- EXERCISE INSTRUCTIONS
Below are several records. Retype exactly those lines running from the one with "Task: Click the ArchLord game logo" through the one with "649x502 pixels.", end lines included, and no others.

- SUPPLIED RECORDS

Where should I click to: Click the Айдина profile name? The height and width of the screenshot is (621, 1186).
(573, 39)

...

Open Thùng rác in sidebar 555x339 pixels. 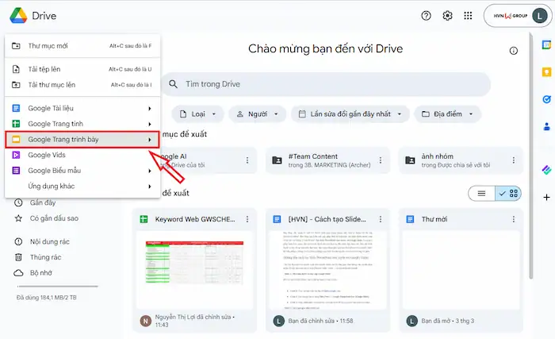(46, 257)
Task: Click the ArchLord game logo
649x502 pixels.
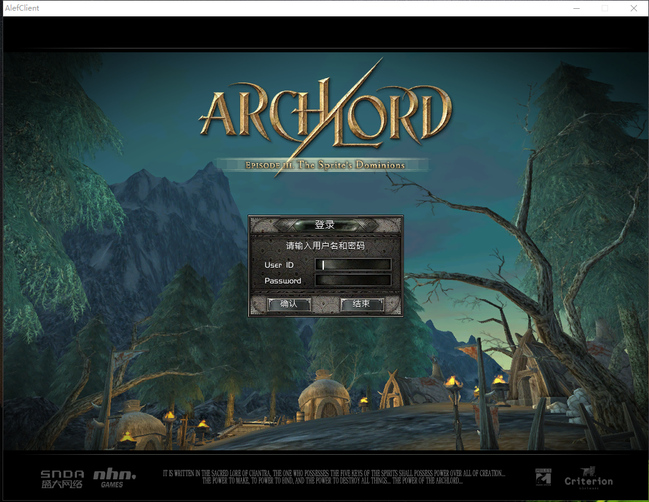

- RESPONSE BOX
Task: Click the ArchLord game logo
649x502 pixels.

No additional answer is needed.